Moroccan Activists Challenge Law on Extramarital Sex and Abortion

"Outlaws". This is the current status of the writer Leila Slimani and the filmmaker Sonia Terrab. Through a tribune signed by 490 Moroccan women and men in reference to Article 490 of the Penal Code, they are calling on the authorities and public opinion on the issue of individual freedoms, the decriminalization of extramarital sexual relations and abortion.
The "Hajar Raïssouni" case continues to spread. Many Moroccans are speaking out on the issue of individual freedoms.
This is the case of these two women, public figures, who openly declare themselves outlaws. "We have had extramarital sexual relations. We have undergone, practiced or been accomplices of an abortion. We have learned to pretend, to compromise, to pretend," we can read in the first lines of the tribune.
For Leila Slimani and Sonia Terrab, Morocco suffers from what they call the "culture of lies and social hypocrisy" that generates "violence, arbitrariness, intolerance".
"Every day, every hour, in secret, in hiding, women like me, men like you, conservatives or progressives, public figures or anonymous, from all backgrounds and all regions, dare and assume, enjoy and exist by themselves, break chains and flout laws. Because they love," the text adds.

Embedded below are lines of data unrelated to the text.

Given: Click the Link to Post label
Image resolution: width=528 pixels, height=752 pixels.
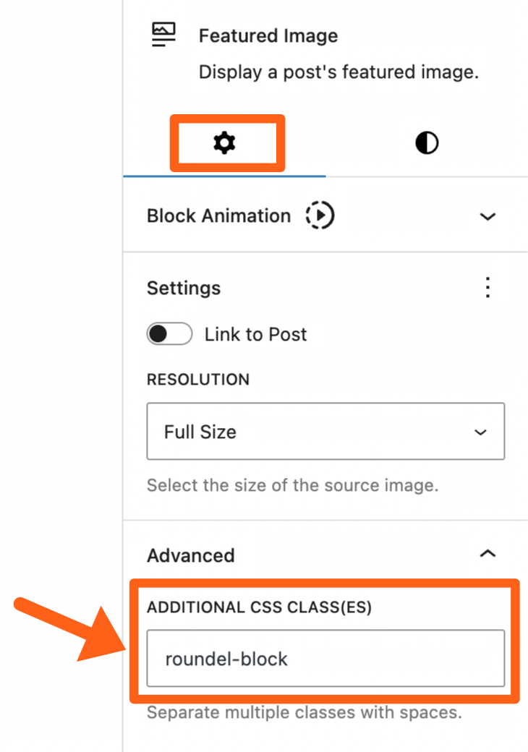Looking at the screenshot, I should [255, 334].
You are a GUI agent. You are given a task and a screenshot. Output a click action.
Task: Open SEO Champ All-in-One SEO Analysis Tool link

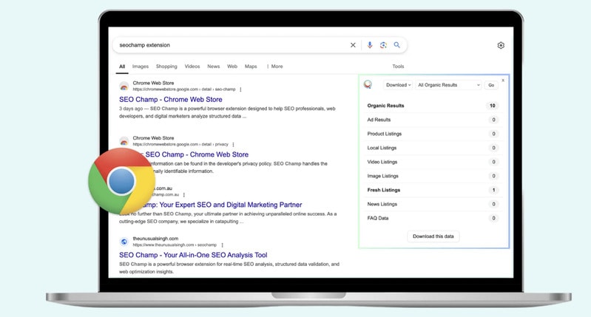pos(193,255)
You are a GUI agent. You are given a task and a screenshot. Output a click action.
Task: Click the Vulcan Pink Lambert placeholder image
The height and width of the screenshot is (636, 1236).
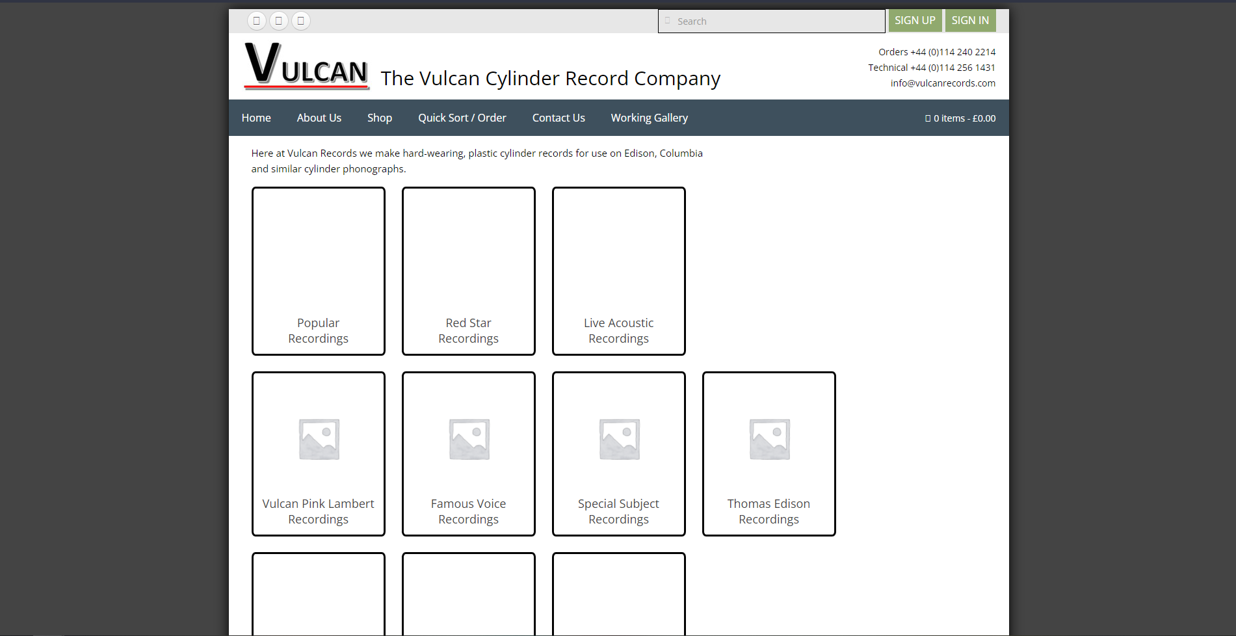tap(319, 439)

While recalling that their bodies belong to them, and to no one else, the authors of the tribune signed by several prominent figures such as Ali Baddou, the writer Tahar Ben Jelloun, the artist Mahi Binebine, the actor Fahd Benchemsi, believe that Moroccan society is currently mature enough to accept a change for the respect of privacy and the right of each to dispose of his body.

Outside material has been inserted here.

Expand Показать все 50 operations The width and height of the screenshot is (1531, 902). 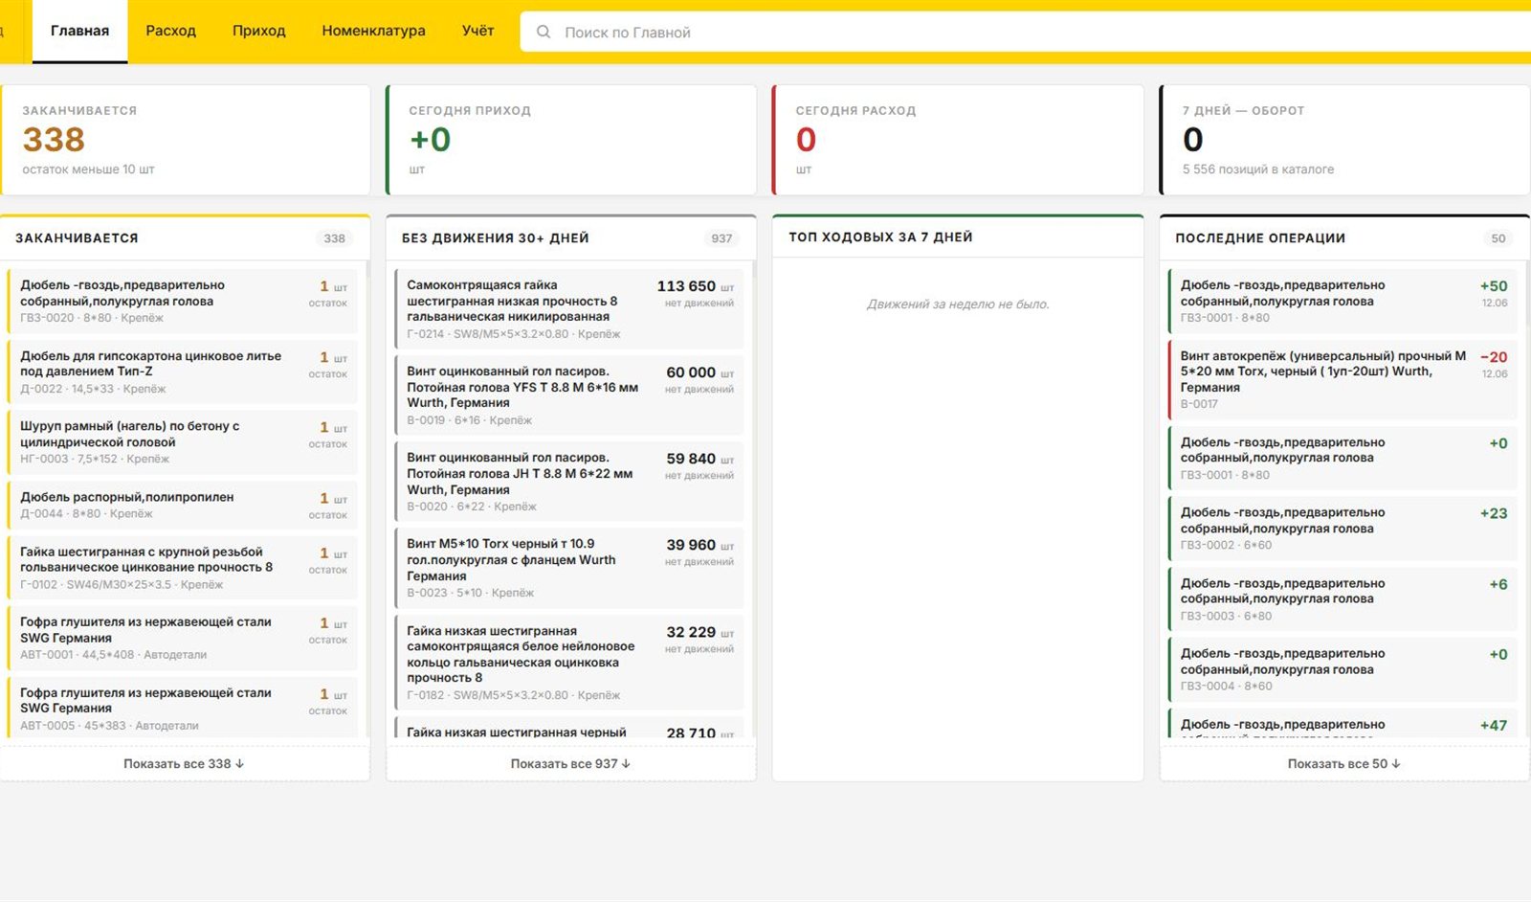1343,764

The signatories wonder why they should continue to accept "repressive and unenforceable laws" that have become "tools of political or personal revenge".
In Morocco, 14,503 people were prosecuted for extramarital sexual relations, 3,048 imprisoned for adultery in 2018, and between 600 and 800 for clandestine abortions, every day.
According to figures held by the National Institute of Solidarity with Women in Distress, the number of children born out of wedlock in Morocco would be 50,000 each year, children who do not benefit from recognition or paternity or inheritance rights, while 300 babies are found abandoned dead or alive on the streets of Casablanca each year. The tribune believes it is time to restore their right to dispose of their body as a human being.